Jesse Eisenberg, Steve Carell, Kristen Stewart, Blake Lively,…
Alors que certains se réjouissent de ce rendez-vous annuel avec le réalisateur New-Yorkais, d’autres affichent déjà une mine blasée face à ce nouvel opus. Café Society, dont le titre fait référence à la société mondaine fréquentant les cafés et restaurants en vogue de la fin du 19e siècle et du début du 20e, est le 46e long-métrage de Woody Allen. Celui-ci nous entraîne une fois de plus dans le passé, mais la grande nouveauté est qu’il laisse derrière lui l’argentique pour tourner en numérique.

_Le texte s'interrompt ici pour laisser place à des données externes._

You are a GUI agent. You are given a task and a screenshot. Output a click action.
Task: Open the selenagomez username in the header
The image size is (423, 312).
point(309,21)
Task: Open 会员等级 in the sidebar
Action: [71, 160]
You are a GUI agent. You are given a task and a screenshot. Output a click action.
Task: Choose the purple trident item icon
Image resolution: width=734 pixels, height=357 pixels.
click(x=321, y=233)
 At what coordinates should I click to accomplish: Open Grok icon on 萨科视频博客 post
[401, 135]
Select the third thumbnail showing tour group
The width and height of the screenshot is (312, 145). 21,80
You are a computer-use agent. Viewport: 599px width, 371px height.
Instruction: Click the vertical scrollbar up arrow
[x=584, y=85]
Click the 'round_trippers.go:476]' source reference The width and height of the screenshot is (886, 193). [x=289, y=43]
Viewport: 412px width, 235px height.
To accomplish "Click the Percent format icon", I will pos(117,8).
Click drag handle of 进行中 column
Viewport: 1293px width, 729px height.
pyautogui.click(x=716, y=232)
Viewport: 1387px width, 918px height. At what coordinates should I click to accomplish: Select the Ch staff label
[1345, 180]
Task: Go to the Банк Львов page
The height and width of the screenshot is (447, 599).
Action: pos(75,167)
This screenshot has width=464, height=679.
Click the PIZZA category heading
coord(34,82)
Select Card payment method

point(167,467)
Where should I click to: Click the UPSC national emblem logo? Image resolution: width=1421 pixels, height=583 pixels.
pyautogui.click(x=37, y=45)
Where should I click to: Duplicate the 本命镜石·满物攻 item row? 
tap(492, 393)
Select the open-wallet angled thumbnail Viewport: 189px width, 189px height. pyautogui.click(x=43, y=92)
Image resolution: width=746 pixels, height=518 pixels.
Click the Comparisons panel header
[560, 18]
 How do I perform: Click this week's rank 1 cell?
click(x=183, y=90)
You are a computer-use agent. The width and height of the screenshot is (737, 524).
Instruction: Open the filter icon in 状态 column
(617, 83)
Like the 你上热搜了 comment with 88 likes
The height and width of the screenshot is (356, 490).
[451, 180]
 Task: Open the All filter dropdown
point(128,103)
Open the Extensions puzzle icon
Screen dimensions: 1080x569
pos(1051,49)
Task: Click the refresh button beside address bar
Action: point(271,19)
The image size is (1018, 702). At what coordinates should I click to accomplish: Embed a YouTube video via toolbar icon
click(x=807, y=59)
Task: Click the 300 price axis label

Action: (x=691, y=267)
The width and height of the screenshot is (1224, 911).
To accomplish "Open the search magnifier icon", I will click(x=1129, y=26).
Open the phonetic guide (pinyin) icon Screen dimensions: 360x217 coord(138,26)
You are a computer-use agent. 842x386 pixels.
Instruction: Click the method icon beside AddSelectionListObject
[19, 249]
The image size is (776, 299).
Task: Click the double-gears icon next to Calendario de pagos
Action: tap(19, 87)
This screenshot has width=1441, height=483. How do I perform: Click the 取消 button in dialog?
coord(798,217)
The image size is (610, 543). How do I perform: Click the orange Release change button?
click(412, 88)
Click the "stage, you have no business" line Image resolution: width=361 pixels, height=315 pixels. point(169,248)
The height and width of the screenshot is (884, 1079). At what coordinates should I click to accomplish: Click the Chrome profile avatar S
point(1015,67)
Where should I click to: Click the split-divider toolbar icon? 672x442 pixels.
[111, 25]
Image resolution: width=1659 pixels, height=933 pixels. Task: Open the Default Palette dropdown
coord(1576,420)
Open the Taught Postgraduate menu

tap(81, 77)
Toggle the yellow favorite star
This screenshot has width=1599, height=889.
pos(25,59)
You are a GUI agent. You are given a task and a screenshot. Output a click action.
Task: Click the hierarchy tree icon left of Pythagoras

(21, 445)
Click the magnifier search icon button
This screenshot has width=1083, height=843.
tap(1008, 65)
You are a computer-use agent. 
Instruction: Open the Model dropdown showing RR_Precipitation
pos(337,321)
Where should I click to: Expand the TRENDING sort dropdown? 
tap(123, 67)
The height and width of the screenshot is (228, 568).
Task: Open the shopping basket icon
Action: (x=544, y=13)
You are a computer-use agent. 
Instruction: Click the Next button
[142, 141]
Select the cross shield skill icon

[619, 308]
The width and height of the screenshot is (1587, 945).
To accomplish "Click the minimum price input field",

Nous sommes à New York, dans les années 30, et le jeune Bobby Dorfman (Jesse Eisenberg) n’a qu’une envie, celle de quitter le domicile familial afin de tenter sa chance à Hollywood. Son oncle Phil (Steve Carrel), un agent de stars très influent, accepte de le prendre sous son aile et l’engage comme coursier. Bobby rencontre alors Vonnie (Kristen Stewart), la secrétaire de Phil, et en tombe littéralement amoureux. Mais la belle est déjà prise et Bobby doit se contenter de son amitié, jusqu’au soir où elle débarque chez lui pour lui annoncer que tout est fini entre elle et son petit ami. Oscillant entre compassion et joie, Bobby ne peut s’empêcher d’entrevoir enfin la naissance d’une idylle avec la jeune fille.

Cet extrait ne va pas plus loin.